Exercise brief: In the forum thread on weekly Schwinn finds, what did Obi-Wan Schwinnobi get from a friend?

Selected text:
-------------------------

# It's Sunday what Schwinns did we find this week...7-28-13



## vintage2wheel (Jul 28, 2013)

It's Sunday what prewar/vintage Schwinn bikes/parts/history did we find this week?

Show us some pics  and tell us the story BEHIND THE FIND


Vintage2wheel
714-585-6183 voice/txt
Shaunroblee@gmail.com
Like our Facebook page
Search
Vintage2wheel


----------



## Obi-Wan Schwinnobi (Jul 28, 2013)

vintage2wheel said:


> It's Sunday what prewar/vintage Schwinn bikes/parts/history did we find this week?
> 
> Show us some pics  and tell us the story BEHIND THE FIND
> 
> ...




I got an awesome brake lever from a friend! Thanks Shaun!!


----------



## vintage2wheel (Jul 28, 2013)

fatbar said:


> I got an awesome brake lever from a friend! Thanks Shaun!!




No problem hope it helps


Vintage2wheel
714-585-6183 voice/txt
Shaunroblee@gmail.com
Like our Facebook page
Search
Vintage2wheel


----------



## Larmo63 (Jul 28, 2013)

*A few goodies making the rounds....*


----------



## antque (Jul 28, 2013)

-------------------------

Dataset extract:
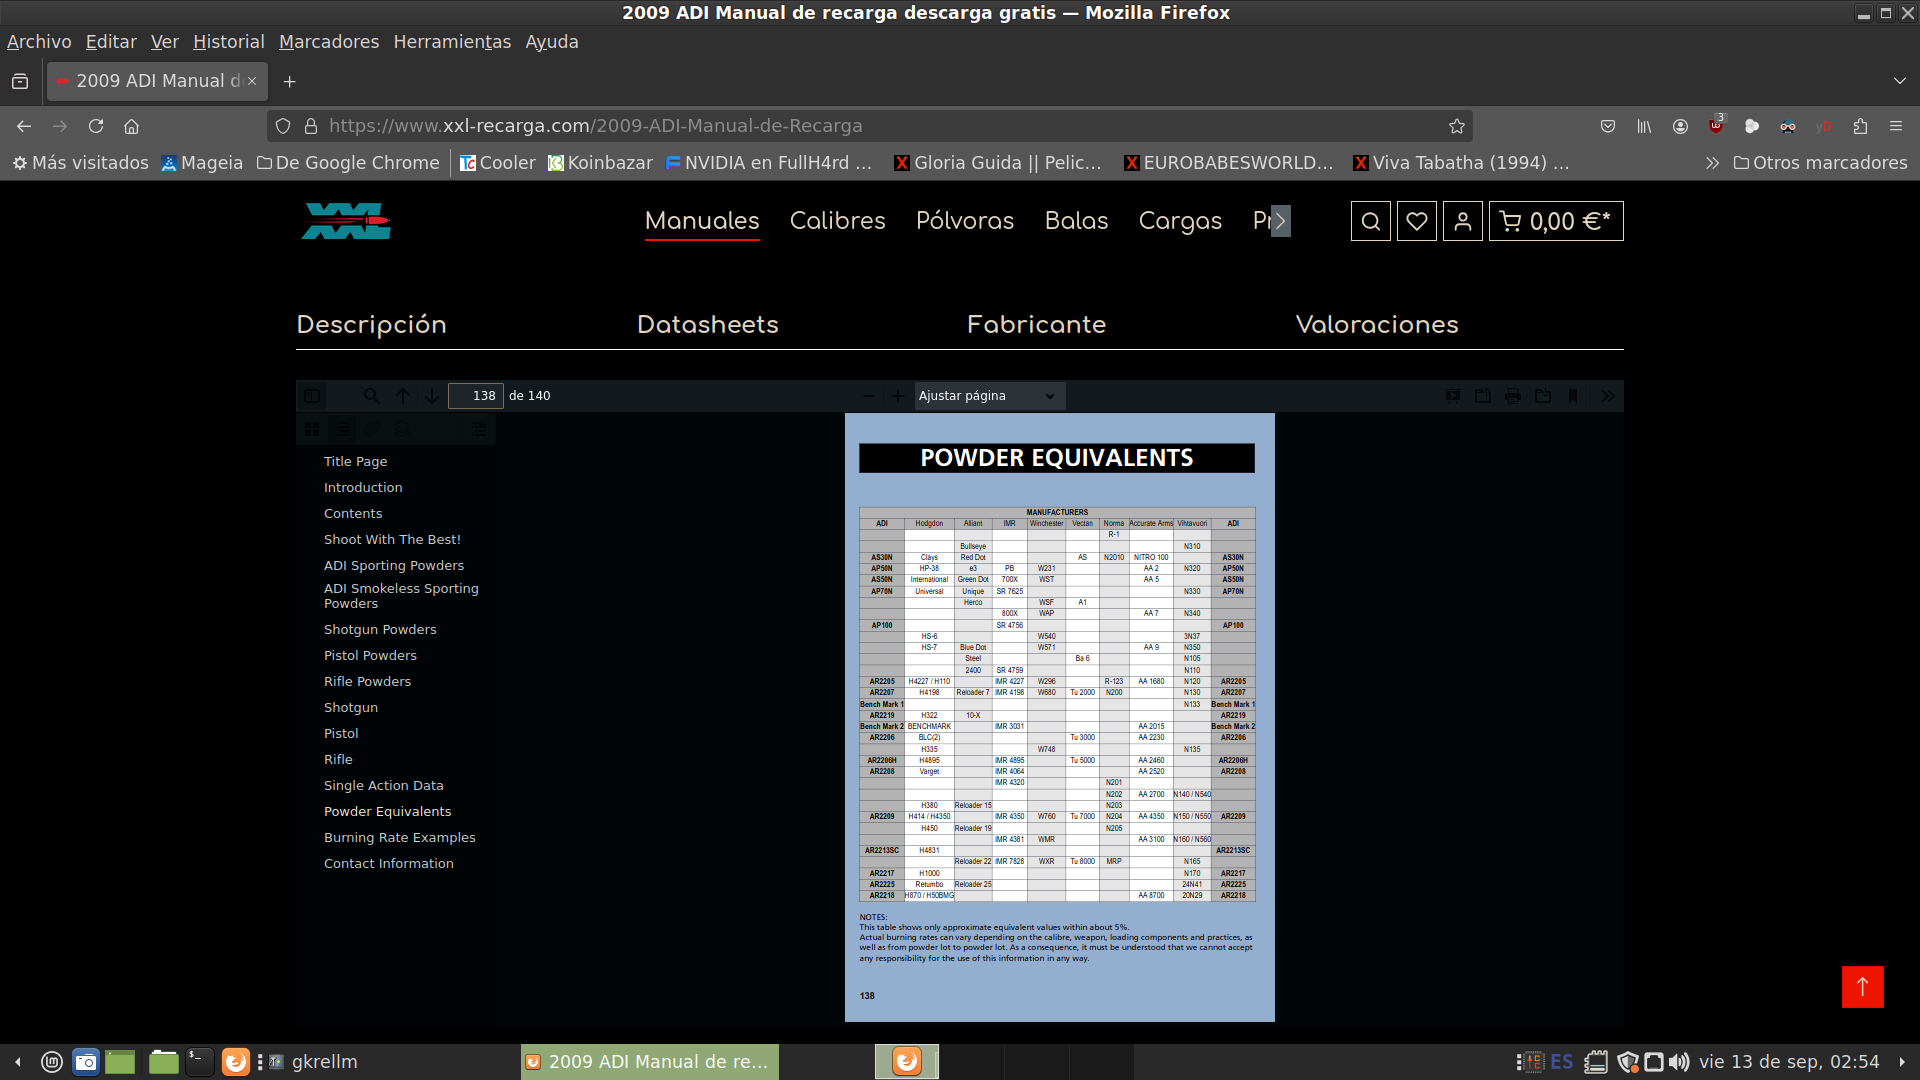
Task: Click the page number input field
Action: click(x=476, y=396)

-------------------------

Response: A brake lever.